Please copy the rows below word for word, from the line with "Click the green 소프트뱅크 bet pick" through the line with "The image size is (1437, 930). tap(12, 502)".

========

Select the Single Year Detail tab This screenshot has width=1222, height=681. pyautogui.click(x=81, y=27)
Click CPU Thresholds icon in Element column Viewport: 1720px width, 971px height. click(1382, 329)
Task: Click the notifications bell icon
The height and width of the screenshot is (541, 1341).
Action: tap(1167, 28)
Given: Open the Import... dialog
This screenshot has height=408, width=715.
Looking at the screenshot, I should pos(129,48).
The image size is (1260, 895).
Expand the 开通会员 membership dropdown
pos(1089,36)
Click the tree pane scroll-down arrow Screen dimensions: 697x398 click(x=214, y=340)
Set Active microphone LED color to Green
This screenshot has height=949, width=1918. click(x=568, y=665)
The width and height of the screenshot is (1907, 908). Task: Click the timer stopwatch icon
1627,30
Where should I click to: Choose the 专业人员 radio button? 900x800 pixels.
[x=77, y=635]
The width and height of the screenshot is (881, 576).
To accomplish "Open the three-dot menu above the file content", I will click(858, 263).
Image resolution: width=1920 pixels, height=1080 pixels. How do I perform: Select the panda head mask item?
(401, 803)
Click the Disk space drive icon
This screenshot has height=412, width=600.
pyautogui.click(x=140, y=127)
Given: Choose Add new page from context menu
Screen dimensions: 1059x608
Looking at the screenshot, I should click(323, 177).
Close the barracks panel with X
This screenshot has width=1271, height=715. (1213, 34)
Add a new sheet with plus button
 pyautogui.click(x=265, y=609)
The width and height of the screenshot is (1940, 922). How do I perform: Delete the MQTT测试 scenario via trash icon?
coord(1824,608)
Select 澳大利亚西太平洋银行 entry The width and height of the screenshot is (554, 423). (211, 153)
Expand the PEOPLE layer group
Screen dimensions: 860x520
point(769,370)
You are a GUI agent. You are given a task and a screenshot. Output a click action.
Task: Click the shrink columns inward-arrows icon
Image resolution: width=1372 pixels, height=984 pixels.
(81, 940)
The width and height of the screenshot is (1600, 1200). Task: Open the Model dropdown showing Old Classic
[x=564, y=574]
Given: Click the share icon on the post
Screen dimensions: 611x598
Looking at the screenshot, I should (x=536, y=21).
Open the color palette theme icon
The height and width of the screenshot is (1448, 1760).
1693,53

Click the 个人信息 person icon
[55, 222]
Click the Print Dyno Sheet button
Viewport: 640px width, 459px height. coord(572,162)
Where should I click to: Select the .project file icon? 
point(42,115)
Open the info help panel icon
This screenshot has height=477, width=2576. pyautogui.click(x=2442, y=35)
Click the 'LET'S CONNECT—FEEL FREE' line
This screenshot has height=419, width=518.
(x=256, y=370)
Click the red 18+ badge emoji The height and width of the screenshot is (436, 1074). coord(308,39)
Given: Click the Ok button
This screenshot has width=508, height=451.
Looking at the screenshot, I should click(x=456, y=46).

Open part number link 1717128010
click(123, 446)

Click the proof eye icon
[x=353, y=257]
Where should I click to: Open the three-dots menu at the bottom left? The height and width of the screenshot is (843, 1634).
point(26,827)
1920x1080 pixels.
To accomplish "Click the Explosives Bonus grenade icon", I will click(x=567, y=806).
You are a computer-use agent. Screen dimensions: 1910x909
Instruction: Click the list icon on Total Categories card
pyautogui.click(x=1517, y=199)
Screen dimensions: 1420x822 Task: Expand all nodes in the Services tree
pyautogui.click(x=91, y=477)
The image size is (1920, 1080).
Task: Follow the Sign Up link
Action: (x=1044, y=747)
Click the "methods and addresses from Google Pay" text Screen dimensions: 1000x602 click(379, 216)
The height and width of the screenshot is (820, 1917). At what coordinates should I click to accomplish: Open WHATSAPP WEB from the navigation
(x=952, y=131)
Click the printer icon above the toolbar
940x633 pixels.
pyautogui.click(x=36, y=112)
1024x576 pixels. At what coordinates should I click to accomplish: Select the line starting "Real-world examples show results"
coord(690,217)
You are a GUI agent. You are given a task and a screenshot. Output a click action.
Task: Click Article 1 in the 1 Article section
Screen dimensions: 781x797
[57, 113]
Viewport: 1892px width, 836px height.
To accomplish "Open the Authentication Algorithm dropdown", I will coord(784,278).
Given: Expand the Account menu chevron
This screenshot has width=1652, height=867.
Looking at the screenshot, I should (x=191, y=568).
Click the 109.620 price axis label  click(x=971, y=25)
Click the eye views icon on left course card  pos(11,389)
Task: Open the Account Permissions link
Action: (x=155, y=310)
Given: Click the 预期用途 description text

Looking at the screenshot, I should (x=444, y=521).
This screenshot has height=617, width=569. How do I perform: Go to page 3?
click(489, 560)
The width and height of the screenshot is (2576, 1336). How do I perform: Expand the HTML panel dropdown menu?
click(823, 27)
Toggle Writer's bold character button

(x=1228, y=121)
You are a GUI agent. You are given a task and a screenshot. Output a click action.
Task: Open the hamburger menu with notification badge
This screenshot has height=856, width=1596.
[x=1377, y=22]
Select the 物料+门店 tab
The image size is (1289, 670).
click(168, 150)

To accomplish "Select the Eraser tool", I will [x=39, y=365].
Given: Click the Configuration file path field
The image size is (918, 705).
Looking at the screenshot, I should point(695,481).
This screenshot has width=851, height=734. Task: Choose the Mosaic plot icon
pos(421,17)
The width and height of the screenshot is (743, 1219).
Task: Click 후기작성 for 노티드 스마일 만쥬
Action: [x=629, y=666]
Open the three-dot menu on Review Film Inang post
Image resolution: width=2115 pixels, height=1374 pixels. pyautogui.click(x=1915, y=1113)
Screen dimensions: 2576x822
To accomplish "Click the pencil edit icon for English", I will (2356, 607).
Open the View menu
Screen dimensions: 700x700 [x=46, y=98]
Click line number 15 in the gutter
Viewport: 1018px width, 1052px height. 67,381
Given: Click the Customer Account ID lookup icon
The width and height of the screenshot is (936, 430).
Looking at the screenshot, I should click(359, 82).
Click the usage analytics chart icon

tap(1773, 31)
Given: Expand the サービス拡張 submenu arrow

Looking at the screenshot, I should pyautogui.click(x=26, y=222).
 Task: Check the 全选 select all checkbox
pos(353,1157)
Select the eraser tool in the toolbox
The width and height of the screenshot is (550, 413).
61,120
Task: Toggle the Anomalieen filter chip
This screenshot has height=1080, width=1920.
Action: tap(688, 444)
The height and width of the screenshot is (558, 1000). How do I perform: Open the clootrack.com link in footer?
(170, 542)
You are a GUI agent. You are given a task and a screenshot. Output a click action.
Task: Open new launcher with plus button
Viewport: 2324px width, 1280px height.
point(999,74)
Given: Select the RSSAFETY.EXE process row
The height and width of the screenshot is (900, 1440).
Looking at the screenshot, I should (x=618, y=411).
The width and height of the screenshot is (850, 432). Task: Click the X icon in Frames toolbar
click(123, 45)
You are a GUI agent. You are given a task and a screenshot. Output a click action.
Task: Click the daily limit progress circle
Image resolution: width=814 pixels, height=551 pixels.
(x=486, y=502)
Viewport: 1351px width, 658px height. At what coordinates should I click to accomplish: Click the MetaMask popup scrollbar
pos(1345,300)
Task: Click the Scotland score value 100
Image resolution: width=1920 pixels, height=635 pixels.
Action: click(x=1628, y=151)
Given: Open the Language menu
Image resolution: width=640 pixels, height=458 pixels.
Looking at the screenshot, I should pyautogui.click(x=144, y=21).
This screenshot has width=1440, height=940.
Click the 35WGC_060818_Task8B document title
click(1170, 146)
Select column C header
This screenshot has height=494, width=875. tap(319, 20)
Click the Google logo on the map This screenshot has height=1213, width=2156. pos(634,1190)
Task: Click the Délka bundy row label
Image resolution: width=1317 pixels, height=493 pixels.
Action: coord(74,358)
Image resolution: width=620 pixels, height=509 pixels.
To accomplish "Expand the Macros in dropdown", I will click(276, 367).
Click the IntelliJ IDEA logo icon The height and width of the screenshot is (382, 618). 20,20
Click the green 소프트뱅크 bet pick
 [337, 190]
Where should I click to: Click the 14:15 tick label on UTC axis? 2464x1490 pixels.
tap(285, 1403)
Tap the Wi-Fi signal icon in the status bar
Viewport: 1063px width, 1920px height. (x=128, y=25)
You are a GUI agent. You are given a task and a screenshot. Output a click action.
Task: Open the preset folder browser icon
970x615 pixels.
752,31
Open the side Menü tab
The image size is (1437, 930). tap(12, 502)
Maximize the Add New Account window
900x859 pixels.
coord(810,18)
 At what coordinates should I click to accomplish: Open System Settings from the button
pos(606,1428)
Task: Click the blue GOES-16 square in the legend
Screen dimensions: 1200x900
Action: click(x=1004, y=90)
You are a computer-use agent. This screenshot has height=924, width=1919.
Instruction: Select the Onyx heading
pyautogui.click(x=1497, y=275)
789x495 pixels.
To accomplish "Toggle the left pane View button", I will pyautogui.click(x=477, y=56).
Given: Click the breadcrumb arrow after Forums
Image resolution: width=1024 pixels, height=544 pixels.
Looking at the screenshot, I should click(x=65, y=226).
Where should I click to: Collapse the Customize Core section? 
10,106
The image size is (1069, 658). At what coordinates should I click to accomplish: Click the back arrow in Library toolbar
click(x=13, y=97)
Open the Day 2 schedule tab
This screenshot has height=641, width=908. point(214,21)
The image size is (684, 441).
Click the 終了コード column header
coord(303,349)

========

-- REPLY --
Click the green 소프트뱅크 bet pick
 [337, 190]
Where should I click to: Click the 14:15 tick label on UTC axis? 2464x1490 pixels.
tap(285, 1403)
Tap the Wi-Fi signal icon in the status bar
Viewport: 1063px width, 1920px height. (x=128, y=25)
You are a GUI agent. You are given a task and a screenshot. Output a click action.
Task: Open the preset folder browser icon
970x615 pixels.
752,31
Open the side Menü tab
The image size is (1437, 930). tap(12, 502)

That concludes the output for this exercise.